この怒り具合を後日の会食の場で起こしてしまっていたらとんでもない事になるのは間違いない、今と違い会食となれば騎士達は勿論のこと、王都に住む有数の貴族らも招待されるだろう。そんな中でアイリスを怒らせてしまうのは非常に不味いのだ。
「アイリス様、どうか落ち着いてください…!」
クレアさんやレインさんもアイリスのこのような激昂した姿はあまり見た事がないのかもしれない、どことなく戸惑いが見受けられた。
「そうですよアイリス、話は最後まで聞くものです」
クレアさんが宥めて、私が落ち着き払って言うことで席を立っていたアイリスは半ば納得していないような不機嫌な顔のままゆっくりと席に着いた。内心は落ち着き払ってなんてないけど、めちゃくちゃドキドキしてるけど。

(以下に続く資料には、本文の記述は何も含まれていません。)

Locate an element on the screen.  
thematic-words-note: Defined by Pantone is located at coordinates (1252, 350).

「いいですかアイリス、確かに冒険者という職業は最弱として周知されています。レベルが上がってもステータスの上昇値は低く、唯一の長所であるどんなスキルも取得できるという点についても、スキルポイントの消費が2倍必要になる、…誰にでもなろうと思えばなれる職業です」
「……」
「ですが、カズマ君はあえてその冒険者という職業についたとしたら、どう思います?」
「……え?」
勿論仮定の話であるし、実際カズマ君は冒険者しか道がなかったと本人から聞いた事があるから他の職業を選ぶ権利がなかったのが正直な話である。だけどそこは上手くアレンジするしかない。

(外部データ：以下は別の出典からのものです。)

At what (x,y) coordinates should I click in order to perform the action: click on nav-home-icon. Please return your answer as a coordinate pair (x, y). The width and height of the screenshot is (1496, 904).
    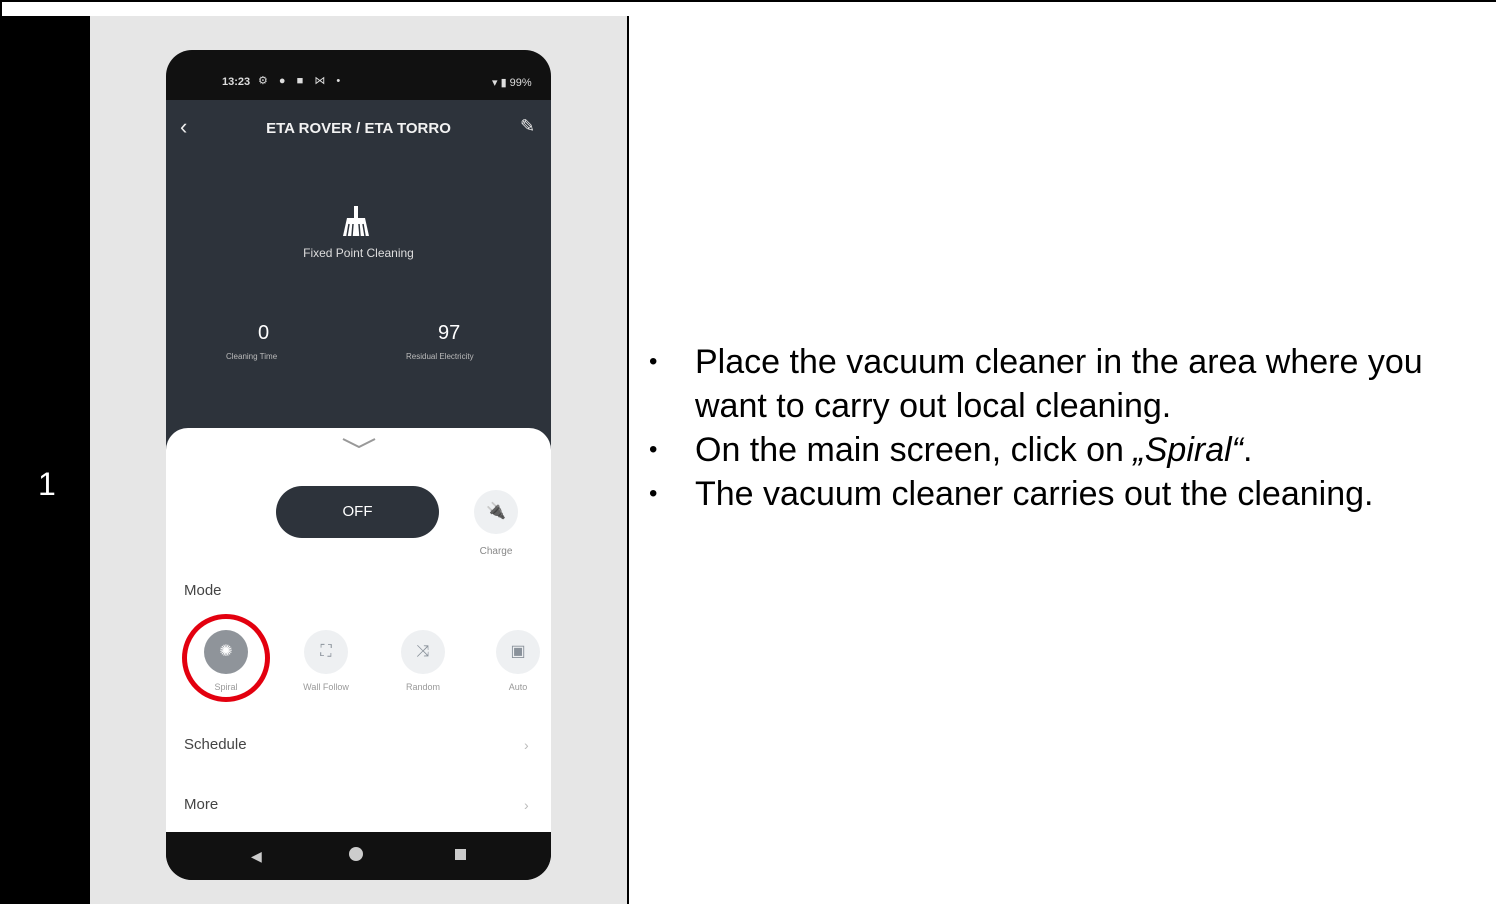
    Looking at the image, I should click on (356, 854).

「誰もが最弱職と蔑む冒険者、そんな冒険者で活躍できたら…それはとても凄い事ではないでしょうか?実際に魔王軍の幹部にデストロイヤーとカズマ君の功績はあまりにも多いです」
「そ、それは、先程話した仲間の方々が活躍したからでは…?」
「確かに火力などの面を考慮したらそうかもしれません。ですがその火力を出すのも簡単には行かないのですよ、そこにいるレインさんも、アークウィザードでしたら爆裂魔法の詠唱がどれだけ隙を生むかくらいは理解していると思いますが」
「た、確かに…あの魔法はかなり集中力と発動までかなりの時間が必要と聞いてますが…」
私の発言にレインさんはゆっくりながら頷いた。アイリスは先程より表情は和らいだものの、まだ納得はしていないようだ。無言で私を睨むように話に聞き入っていた。

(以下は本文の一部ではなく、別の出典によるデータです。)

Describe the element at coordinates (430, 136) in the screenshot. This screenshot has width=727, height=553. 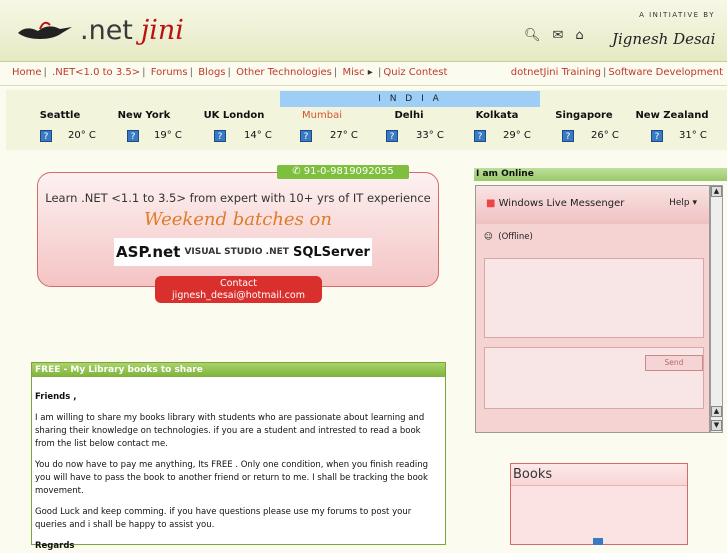
I see `temp-delhi: 33° C` at that location.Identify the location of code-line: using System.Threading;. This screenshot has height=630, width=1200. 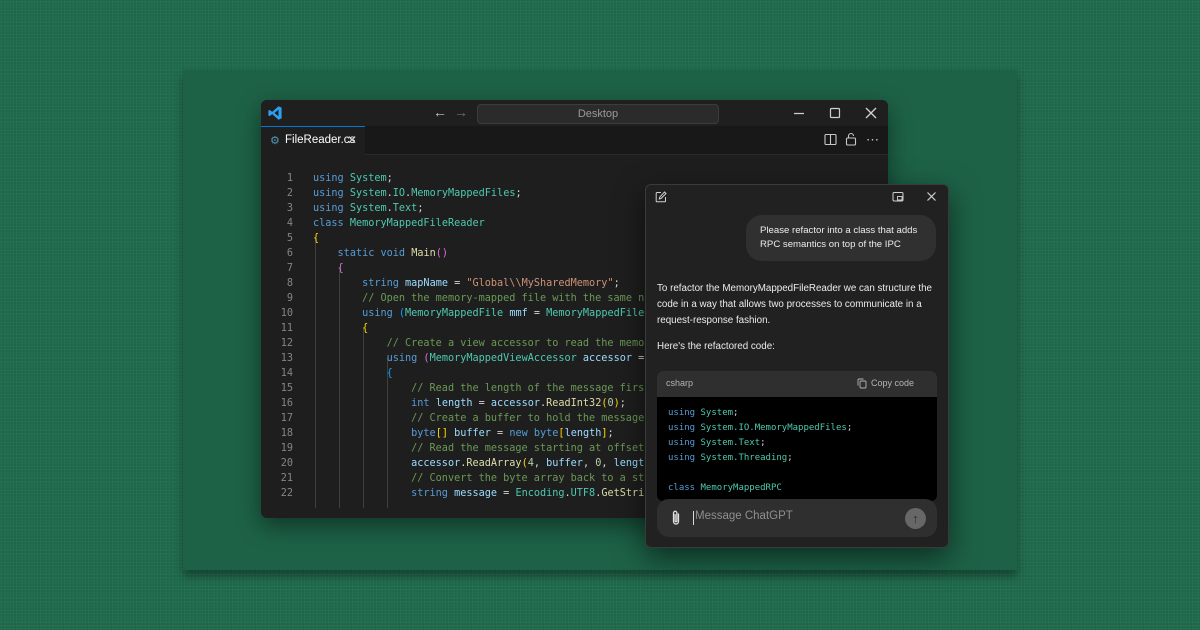
(730, 458).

「それは私の最大魔法でも同じです、そしてバニルとの戦いでその魔法を発動するまで私を守ってくれたのは、ここにいるゆんゆんとカズマ君でした」
「…とはいえ私のボトムレス・スワンプでは…見通す悪魔のバニル相手には大した足止めにはなっていませんでした」
「カズマ君は冒険者の特性を活かして、様々なスキルを取得してます。一般的な初級魔法から、ダンジョンで役に立つ敵感知スキルや罠探知スキル、暗視スキル。更に私の魔法も一部ではありますが教えたことで使えるようになってます」
「け、賢者殿の魔法まで!?」
レインさんが派手に驚いてくれた。これは効果があったようでアイリスとクレアさんも驚いていた。…というのもこの御三方が知っている私の魔法はバーストだけだ、よりによって私の魔法で一番ド派手なやつである。だからこそ私の魔法と聞いてバーストのような強力なものを連想しているのだろうけど実際にはカズマ君が覚えているのはウォールのみである、しかしそれを言う必要は皆無だし嘘は言っていない。そしてこれによりアイリスの緊張していた表情は大分綻んできていた。
「彼は冒険者という職業が最弱であるということを払拭しつつある冒険者であると私は思っています、それに彼の知略が合わさってパーティの要となっていることは間違いないと思います」
「補足させてもらうと…僕は佐藤和真と一騎討ちで勝負したことがあります、その時の彼はレベル一桁の冒険者、それに比べ僕は当時レベル37のソードマスターでした。…相手は最弱職の冒険者と油断も慢心もありました…それでも僕は…結果的に…彼に敗北したのです」
「「「……っ!?!?」」」
その話がトドメとなったようだ。御三方ともに度肝を抜かされたように驚いていた。暫し静寂が続き…そして俯いていたアイリスが顔をあげれば、その瞳は…とてもキラキラと輝いていた。
「……私、サトウカズマ様にお会いすることが…本当に楽しみになりました…」
…なんだか盛りすぎた気がするけど後はカズマ君の言動次第なところもあるだろう。こればかりは本人によるものなのでどうすることもできない。頑張れカズマ君、私は頑張ったよ!
こうしてどうなるかと思えた謁見及びお話は平和に終わり、後は3日後の本番を待つのみとなっていた。